------ Listed entries

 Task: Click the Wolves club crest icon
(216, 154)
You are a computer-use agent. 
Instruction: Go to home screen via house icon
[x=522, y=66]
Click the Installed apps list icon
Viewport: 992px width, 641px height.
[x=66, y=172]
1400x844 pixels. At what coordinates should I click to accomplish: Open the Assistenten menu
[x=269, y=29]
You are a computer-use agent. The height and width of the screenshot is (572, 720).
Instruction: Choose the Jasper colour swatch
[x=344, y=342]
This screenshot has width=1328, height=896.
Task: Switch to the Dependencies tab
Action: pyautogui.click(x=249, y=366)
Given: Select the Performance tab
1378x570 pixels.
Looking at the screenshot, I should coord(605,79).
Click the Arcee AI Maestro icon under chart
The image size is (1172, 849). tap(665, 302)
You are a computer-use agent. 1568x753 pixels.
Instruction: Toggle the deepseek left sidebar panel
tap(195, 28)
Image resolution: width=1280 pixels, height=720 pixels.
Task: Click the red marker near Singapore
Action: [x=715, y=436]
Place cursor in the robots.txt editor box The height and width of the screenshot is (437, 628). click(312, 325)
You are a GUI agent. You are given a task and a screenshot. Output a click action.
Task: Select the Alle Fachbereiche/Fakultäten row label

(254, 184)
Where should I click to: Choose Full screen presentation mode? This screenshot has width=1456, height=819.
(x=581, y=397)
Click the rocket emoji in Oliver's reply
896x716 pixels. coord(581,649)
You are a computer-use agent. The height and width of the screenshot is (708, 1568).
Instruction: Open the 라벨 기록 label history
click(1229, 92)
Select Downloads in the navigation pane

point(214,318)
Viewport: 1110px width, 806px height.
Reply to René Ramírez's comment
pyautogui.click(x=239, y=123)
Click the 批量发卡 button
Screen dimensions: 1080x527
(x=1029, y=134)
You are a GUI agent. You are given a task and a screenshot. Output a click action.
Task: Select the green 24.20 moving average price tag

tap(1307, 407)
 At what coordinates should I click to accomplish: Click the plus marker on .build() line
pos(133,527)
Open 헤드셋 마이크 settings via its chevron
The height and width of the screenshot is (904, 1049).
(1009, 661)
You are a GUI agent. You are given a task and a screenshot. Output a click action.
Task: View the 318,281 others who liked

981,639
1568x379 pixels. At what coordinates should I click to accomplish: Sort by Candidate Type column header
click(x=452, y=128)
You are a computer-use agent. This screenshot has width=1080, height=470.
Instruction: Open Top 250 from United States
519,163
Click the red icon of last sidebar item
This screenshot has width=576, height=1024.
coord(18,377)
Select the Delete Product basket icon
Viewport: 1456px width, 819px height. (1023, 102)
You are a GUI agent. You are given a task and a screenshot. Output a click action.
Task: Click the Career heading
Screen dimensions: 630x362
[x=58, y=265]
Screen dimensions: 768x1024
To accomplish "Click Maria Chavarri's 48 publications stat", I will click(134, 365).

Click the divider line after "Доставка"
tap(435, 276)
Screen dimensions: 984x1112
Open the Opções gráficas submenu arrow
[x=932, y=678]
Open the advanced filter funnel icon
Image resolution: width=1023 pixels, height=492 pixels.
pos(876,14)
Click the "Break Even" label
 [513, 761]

------------

Count how many lines in the data above contain the string "Instruction", treating uppercase and lowercase as different, and give only that number.

- Response to this exercise
5